Referring to Cherian et al (2021), B.1.617 contained a number of mutations of the spike protein of the virus; some of which were identified before. Amongst the mutations, L452R and E484Q may facilitate the binding of the viral particles to the host cells. If we refer to the mutation position 484, for example, E484K was also present in 501.V2 (lineage B.1.351). Although E484K was known to make the virus more infectious and it could make monoclonal antibody treatments less effective, we are still unable to conclude that E484Q shares similar properties (more solid findings are required to prove). On the other hand, for L452R, it could also negatively affect monoclonal antibody treatments, as described by the Centers for Disease Control and Prevention.
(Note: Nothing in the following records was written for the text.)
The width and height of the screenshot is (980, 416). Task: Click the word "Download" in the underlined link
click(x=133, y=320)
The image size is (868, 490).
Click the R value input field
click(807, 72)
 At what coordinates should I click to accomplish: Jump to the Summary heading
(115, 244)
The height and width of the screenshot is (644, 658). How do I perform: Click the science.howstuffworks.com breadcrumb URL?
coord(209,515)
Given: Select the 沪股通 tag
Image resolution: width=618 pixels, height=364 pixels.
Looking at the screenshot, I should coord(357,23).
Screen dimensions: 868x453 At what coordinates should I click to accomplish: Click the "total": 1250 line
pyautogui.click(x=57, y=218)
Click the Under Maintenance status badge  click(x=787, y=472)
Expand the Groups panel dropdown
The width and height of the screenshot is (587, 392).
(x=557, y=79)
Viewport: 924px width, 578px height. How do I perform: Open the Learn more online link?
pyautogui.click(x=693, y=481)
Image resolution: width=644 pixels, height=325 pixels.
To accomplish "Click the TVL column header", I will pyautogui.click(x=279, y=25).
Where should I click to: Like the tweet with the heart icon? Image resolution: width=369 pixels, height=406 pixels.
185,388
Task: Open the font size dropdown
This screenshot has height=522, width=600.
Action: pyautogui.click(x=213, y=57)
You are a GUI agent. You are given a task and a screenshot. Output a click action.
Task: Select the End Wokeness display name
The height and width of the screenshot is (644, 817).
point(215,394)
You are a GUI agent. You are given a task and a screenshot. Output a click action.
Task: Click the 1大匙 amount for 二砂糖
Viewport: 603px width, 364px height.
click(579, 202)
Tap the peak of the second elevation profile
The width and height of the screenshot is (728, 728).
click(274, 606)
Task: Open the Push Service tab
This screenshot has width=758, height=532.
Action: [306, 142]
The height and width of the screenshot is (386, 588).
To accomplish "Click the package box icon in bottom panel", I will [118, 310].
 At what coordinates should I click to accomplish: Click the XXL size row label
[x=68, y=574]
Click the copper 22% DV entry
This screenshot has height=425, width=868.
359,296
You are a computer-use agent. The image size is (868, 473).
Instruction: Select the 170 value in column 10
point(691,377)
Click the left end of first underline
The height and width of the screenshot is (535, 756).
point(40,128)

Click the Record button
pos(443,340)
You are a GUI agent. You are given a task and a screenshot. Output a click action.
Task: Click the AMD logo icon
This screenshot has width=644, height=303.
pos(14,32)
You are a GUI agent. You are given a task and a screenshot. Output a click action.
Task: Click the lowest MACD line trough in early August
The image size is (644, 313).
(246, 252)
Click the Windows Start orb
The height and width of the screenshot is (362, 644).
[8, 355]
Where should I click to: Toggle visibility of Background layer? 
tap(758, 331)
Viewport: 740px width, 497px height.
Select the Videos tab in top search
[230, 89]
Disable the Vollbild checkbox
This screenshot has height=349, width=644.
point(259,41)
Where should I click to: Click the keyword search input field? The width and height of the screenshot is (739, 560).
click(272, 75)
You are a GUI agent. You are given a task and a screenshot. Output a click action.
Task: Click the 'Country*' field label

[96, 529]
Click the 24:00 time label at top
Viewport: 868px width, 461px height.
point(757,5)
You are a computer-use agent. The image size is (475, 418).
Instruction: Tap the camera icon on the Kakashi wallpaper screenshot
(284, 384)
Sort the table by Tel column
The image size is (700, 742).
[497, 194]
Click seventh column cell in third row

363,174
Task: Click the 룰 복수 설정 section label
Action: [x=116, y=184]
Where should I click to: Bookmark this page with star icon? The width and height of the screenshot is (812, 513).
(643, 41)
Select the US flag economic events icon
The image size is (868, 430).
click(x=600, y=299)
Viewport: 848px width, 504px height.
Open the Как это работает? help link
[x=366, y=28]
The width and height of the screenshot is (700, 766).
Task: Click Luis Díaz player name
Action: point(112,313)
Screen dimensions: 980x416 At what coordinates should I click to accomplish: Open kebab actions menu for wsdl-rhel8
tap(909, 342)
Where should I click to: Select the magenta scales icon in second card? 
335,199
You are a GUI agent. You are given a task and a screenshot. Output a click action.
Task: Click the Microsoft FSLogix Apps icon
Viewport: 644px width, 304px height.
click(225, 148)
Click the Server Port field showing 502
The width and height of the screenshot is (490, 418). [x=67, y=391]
One might start to wonder if the mutations (L452R and E484Q) could also affect the effectiveness of the vaccines? Gratefully, with reference to a study by Yadav et al (2021), the sera isolated from vaccinated people were still able to neutralize B.1.617; in theory, vaccination is going to produce numerous monoclonal antibodies or the antibodies are ‘polyclonal’ in nature, which should target at multiple sites on the surface of the viral particles. Even though a single monoclonal antibody turns out to be less effective, there is still a family of similar antibodies to neutralize the virus. Nonetheless, it is a matter of fact that the virus is evolving, the vaccines should be updated regularly as in the case of influenza.